GIVEN ENTRIES:
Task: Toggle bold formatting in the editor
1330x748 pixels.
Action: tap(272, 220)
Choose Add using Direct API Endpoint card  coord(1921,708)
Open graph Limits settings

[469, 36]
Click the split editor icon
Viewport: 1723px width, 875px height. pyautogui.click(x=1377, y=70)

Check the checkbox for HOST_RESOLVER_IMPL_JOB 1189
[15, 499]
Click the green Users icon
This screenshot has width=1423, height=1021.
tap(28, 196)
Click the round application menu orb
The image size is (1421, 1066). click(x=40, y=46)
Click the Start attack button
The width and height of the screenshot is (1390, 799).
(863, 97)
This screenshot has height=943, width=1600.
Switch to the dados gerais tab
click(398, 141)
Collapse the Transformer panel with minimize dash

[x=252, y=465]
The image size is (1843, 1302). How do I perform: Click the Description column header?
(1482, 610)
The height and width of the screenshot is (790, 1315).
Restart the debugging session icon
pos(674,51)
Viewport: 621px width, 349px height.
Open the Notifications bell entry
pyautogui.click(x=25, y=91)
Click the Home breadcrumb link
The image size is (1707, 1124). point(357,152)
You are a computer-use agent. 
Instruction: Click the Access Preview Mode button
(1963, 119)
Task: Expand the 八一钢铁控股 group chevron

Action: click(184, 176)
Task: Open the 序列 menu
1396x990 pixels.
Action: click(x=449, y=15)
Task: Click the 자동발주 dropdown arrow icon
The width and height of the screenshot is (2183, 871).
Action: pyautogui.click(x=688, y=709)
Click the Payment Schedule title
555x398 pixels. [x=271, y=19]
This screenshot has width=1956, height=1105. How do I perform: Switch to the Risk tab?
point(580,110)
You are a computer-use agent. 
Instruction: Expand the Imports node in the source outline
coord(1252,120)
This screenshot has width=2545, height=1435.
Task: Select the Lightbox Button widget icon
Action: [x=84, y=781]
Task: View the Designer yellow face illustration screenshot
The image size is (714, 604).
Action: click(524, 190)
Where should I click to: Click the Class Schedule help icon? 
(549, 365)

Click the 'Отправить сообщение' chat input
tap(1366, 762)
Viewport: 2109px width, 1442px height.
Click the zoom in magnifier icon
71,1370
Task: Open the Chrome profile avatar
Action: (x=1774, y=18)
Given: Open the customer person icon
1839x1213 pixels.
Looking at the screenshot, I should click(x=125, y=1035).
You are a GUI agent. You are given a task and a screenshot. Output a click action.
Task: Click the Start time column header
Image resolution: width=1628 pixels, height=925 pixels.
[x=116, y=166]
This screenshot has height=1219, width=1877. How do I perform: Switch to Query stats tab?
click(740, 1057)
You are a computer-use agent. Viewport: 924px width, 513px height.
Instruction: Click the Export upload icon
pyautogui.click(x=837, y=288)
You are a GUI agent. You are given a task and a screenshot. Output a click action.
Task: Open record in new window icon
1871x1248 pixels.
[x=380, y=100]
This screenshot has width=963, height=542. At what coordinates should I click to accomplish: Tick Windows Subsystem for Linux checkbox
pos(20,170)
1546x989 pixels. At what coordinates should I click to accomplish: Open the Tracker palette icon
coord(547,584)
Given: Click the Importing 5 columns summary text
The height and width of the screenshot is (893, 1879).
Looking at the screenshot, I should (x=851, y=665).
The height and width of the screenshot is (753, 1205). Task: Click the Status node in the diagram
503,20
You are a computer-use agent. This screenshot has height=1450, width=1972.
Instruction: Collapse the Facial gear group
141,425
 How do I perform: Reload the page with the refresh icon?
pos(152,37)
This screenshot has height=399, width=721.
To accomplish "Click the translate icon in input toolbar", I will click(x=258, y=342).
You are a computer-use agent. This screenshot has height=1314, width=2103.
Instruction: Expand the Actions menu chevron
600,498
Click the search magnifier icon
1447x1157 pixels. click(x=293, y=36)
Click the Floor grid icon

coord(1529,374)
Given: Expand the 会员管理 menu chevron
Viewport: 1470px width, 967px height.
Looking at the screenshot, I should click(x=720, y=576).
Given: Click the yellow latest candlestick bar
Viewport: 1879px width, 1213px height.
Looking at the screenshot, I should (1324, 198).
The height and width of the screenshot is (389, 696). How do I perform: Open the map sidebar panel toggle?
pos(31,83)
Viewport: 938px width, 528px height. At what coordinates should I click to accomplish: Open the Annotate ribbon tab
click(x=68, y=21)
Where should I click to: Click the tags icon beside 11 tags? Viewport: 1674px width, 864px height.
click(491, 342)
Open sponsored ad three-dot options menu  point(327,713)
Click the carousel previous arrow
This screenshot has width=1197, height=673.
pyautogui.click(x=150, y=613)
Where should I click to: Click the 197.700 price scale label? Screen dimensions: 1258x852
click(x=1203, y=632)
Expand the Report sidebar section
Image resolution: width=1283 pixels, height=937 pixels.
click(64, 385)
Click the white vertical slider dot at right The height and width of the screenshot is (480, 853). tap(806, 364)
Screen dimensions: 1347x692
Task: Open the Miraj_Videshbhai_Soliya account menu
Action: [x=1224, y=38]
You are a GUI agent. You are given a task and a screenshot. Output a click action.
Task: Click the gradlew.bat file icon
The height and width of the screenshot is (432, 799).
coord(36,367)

YOUR GOAL:
Once you have read the entries, write them out again without altering a single character.

TASK RESULT:
Task: Toggle bold formatting in the editor
1330x748 pixels.
Action: tap(272, 220)
Choose Add using Direct API Endpoint card  coord(1921,708)
Open graph Limits settings

[469, 36]
Click the split editor icon
Viewport: 1723px width, 875px height. pyautogui.click(x=1377, y=70)

Check the checkbox for HOST_RESOLVER_IMPL_JOB 1189
[15, 499]
Click the green Users icon
This screenshot has width=1423, height=1021.
tap(28, 196)
Click the round application menu orb
The image size is (1421, 1066). click(x=40, y=46)
Click the Start attack button
The width and height of the screenshot is (1390, 799).
(863, 97)
This screenshot has height=943, width=1600.
Switch to the dados gerais tab
click(398, 141)
Collapse the Transformer panel with minimize dash

[x=252, y=465]
The image size is (1843, 1302). How do I perform: Click the Description column header?
(1482, 610)
The height and width of the screenshot is (790, 1315).
Restart the debugging session icon
pos(674,51)
Viewport: 621px width, 349px height.
Open the Notifications bell entry
pyautogui.click(x=25, y=91)
Click the Home breadcrumb link
The image size is (1707, 1124). point(357,152)
You are a computer-use agent. 
Instruction: Click the Access Preview Mode button
(1963, 119)
Task: Expand the 八一钢铁控股 group chevron

Action: click(184, 176)
Task: Open the 序列 menu
1396x990 pixels.
Action: click(x=449, y=15)
Task: Click the 자동발주 dropdown arrow icon
The width and height of the screenshot is (2183, 871).
Action: pyautogui.click(x=688, y=709)
Click the Payment Schedule title
555x398 pixels. [x=271, y=19]
This screenshot has width=1956, height=1105. How do I perform: Switch to the Risk tab?
point(580,110)
You are a computer-use agent. 
Instruction: Expand the Imports node in the source outline
coord(1252,120)
This screenshot has width=2545, height=1435.
Task: Select the Lightbox Button widget icon
Action: [x=84, y=781]
Task: View the Designer yellow face illustration screenshot
The image size is (714, 604).
Action: click(524, 190)
Where should I click to: Click the Class Schedule help icon? 
(549, 365)

Click the 'Отправить сообщение' chat input
tap(1366, 762)
Viewport: 2109px width, 1442px height.
Click the zoom in magnifier icon
71,1370
Task: Open the Chrome profile avatar
Action: (x=1774, y=18)
Given: Open the customer person icon
1839x1213 pixels.
Looking at the screenshot, I should click(x=125, y=1035).
You are a GUI agent. You are given a task and a screenshot. Output a click action.
Task: Click the Start time column header
Image resolution: width=1628 pixels, height=925 pixels.
[x=116, y=166]
This screenshot has height=1219, width=1877. How do I perform: Switch to Query stats tab?
click(740, 1057)
You are a computer-use agent. Viewport: 924px width, 513px height.
Instruction: Click the Export upload icon
pyautogui.click(x=837, y=288)
You are a GUI agent. You are given a task and a screenshot. Output a click action.
Task: Open record in new window icon
1871x1248 pixels.
[x=380, y=100]
This screenshot has width=963, height=542. At what coordinates should I click to accomplish: Tick Windows Subsystem for Linux checkbox
pos(20,170)
1546x989 pixels. At what coordinates should I click to accomplish: Open the Tracker palette icon
coord(547,584)
Given: Click the Importing 5 columns summary text
The height and width of the screenshot is (893, 1879).
Looking at the screenshot, I should (x=851, y=665).
The height and width of the screenshot is (753, 1205). Task: Click the Status node in the diagram
503,20
You are a computer-use agent. This screenshot has height=1450, width=1972.
Instruction: Collapse the Facial gear group
141,425
 How do I perform: Reload the page with the refresh icon?
pos(152,37)
This screenshot has height=399, width=721.
To accomplish "Click the translate icon in input toolbar", I will click(x=258, y=342).
You are a computer-use agent. This screenshot has height=1314, width=2103.
Instruction: Expand the Actions menu chevron
600,498
Click the search magnifier icon
1447x1157 pixels. click(x=293, y=36)
Click the Floor grid icon

coord(1529,374)
Given: Expand the 会员管理 menu chevron
Viewport: 1470px width, 967px height.
Looking at the screenshot, I should click(x=720, y=576).
Given: Click the yellow latest candlestick bar
Viewport: 1879px width, 1213px height.
Looking at the screenshot, I should (1324, 198).
The height and width of the screenshot is (389, 696). How do I perform: Open the map sidebar panel toggle?
pos(31,83)
Viewport: 938px width, 528px height. At what coordinates should I click to accomplish: Open the Annotate ribbon tab
click(x=68, y=21)
Where should I click to: Click the tags icon beside 11 tags? Viewport: 1674px width, 864px height.
click(491, 342)
Open sponsored ad three-dot options menu  point(327,713)
Click the carousel previous arrow
This screenshot has width=1197, height=673.
pyautogui.click(x=150, y=613)
Where should I click to: Click the 197.700 price scale label? Screen dimensions: 1258x852
click(x=1203, y=632)
Expand the Report sidebar section
Image resolution: width=1283 pixels, height=937 pixels.
click(64, 385)
Click the white vertical slider dot at right The height and width of the screenshot is (480, 853). tap(806, 364)
Screen dimensions: 1347x692
Task: Open the Miraj_Videshbhai_Soliya account menu
Action: [x=1224, y=38]
You are a GUI agent. You are given a task and a screenshot. Output a click action.
Task: Click the gradlew.bat file icon
The height and width of the screenshot is (432, 799).
coord(36,367)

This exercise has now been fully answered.